Rasierer in neuem Design

26. Januar 2010

Rasierer in neuem Design – Die FIM – Technologie revolutioniert seit einiger Zeit das Design vieler Elektrogeräte. Die Abkürzung steht für Film Insert Molding. Damit lassen sich völlig neuartige Oberflächendekore realisieren wie beispielsweise der Rasierer Philips HQ 7140 eindrucksvoll belegt. Die dazu verwendete Bayfol CR 1-4 ist gerade mal 175 Mikrometer dick. Der Clou daran ist, dass das eigentliche Dekor auf der Innenseite der hauchdünnen Folie aufgearbeitet ist und durchscheint. Man kann etwa wie beim Philips-Rasierer ein tolles Wabenmuster sehen, aber nicht fühlen. Dementsprechend kann das Design auch nicht so leicht verkratzt und zerstört werden. Selbst die bei der Rasur häufig verwendeten teilweise aggressiven Chemikalien lassen diese Folie kalt. In dieser Hinsicht kann man diese Folie auch als einen Beitrag zum Umweltschutz verstehen. Das Design wird nicht so schnell abgeschabt, der Rasierer – oder ein anderes Gerät mit dieser Folie – bleibt optisch lange wie neu. Darüber hinaus ist diese neue Folie geeignet, um neue Formensprachen zu definieren. Für Designer ist diese Entwicklung sicherlich ein Segen, da es ihr Betätigungsfeld erweitert.

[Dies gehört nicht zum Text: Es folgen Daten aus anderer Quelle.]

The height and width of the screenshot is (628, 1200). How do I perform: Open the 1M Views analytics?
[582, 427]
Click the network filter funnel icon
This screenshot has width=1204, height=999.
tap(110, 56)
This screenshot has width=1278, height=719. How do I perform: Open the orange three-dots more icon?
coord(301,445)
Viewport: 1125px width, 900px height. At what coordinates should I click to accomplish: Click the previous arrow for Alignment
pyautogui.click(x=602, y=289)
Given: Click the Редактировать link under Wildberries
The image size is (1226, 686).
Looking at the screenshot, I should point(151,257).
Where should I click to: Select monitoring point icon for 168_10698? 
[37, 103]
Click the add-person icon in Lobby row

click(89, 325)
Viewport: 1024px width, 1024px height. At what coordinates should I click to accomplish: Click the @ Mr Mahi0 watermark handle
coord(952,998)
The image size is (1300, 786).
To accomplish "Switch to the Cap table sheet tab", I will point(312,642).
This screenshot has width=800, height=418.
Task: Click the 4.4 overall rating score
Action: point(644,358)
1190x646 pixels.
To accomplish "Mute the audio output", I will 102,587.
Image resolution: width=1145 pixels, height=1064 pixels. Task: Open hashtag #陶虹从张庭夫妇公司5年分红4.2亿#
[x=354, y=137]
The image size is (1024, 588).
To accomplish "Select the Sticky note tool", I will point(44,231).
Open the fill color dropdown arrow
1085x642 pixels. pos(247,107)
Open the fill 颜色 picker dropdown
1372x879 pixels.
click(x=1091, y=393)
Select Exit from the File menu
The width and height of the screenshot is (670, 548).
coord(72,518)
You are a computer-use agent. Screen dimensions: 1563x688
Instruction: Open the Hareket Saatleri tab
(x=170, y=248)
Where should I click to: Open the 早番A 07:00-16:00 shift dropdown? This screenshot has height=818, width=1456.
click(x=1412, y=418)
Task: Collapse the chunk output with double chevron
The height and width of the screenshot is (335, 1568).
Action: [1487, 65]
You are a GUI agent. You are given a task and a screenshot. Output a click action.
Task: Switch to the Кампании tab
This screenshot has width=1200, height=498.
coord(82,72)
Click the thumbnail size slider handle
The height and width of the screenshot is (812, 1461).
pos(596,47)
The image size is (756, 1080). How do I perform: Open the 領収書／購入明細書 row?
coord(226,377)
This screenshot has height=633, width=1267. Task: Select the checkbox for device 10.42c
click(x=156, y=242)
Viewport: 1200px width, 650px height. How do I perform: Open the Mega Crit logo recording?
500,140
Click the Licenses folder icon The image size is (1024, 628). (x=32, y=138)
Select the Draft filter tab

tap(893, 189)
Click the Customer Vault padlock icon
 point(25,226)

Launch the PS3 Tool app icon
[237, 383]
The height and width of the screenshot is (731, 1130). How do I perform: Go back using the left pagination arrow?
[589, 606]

Diese Technologie verspricht ungeahnte Möglichkeiten. Verkaufserfolge bei Gegenständen wie Rasierern gehen oft mit einer dauerhaften Markenidentität einher. Entwickler suchen demnach nicht nur stetig nach neuen technischen Verbesserungen, sondern auch nach ansprechenden Erscheinungsformen ihrer Geräte, die es dem Kunden erleichtern, sich mit diesem Design und damit mit der Firma zu identifizieren. Die FIM – Technik erlaubt völlig neue Umsetzungsformen von Designstudien. Dabei verleiht die Folie den Geräten eine hochwertige Gestalt.

Über das Design und die Wertigkeit eines Produktes lassen sich aber häufig viel bessere Verkaufserfolge erzielen, als über eine lange Liste technischer Details. Wer schon viel Geld für einen Rasierer bezahlt, wünscht sich auch ein Produkt, das gut in der Hand liegt und auch nach Jahren noch frisch aussieht. Abblätternde Farbe und ein verschrammtes Gehäuse machen dagegen keinen guten Eindruck.

Da reicht schon mal der Blick in die Sanitäreinrichtung eines Gastgebers bei einer Feierlichkeit. Präsentiert sich dort ein Rasierer mit optischen Defekten, so ist dies sicherlich keine gute Werbung. Der Glanz der neuen Folie wirkt hier Wunder.